Annual report pursuant to Section 13 and 15(d)

Income Taxes

v3.3.1.900
Income Taxes
12 Months Ended
Dec. 31, 2015
Income Taxes [Abstract]  
Income Taxes

Note 8—Income Taxes

 

We recognize deferred tax assets and liabilities, at enacted income tax rates, based on the temporary differences between the financial reporting basis and the tax basis of our assets and liabilities. We include any effects of changes in income tax rates or tax laws in the provision for income taxes in the period of enactment. When it is more likely than not that a portion or all of a deferred tax asset will not be realized in the future, we provide a corresponding valuation allowance against the deferred tax asset.
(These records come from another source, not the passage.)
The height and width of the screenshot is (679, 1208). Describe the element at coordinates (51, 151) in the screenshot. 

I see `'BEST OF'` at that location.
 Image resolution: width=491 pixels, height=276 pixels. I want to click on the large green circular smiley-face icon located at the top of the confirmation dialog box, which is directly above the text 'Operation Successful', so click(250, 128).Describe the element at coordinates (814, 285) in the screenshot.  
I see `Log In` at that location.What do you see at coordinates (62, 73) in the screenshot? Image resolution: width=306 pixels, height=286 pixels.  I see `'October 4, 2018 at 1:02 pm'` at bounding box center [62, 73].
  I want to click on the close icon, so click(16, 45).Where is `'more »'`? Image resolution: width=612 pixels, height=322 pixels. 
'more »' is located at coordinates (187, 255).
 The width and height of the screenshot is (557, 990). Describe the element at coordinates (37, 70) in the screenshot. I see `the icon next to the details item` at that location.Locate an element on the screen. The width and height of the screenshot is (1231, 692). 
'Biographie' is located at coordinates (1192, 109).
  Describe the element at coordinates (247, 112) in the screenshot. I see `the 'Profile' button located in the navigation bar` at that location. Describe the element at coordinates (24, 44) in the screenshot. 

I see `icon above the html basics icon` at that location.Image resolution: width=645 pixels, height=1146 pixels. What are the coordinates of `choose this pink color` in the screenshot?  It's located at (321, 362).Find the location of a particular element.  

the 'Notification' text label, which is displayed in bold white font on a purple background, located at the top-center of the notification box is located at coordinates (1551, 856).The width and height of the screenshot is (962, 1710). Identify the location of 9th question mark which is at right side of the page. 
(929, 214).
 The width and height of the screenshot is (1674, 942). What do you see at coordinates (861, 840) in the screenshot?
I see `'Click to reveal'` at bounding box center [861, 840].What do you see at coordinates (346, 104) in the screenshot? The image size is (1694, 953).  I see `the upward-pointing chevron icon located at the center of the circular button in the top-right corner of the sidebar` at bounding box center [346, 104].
In 2015 and 2014, we recorded a full valuation allowance against all net deferred tax assets because there was not sufficient evidence to conclude that we would more likely than not realize those assets prior to expiration.

 

As of December 31, 2015 and 2014, we had approximately $3.9 million and $3.6 million of federal net operating loss carryforwards, approximately $25.1 million and $21.7 million of foreign net operating loss carryforwards and approximately $10.2 million and $9.3 million of state net operating loss carryforwards, respectively. The federal loss carryforwards will begin to expire in 2032, the foreign loss carryforwards begin to expire in 2027 and the state net operating loss carryforwards begin to expire in 2024.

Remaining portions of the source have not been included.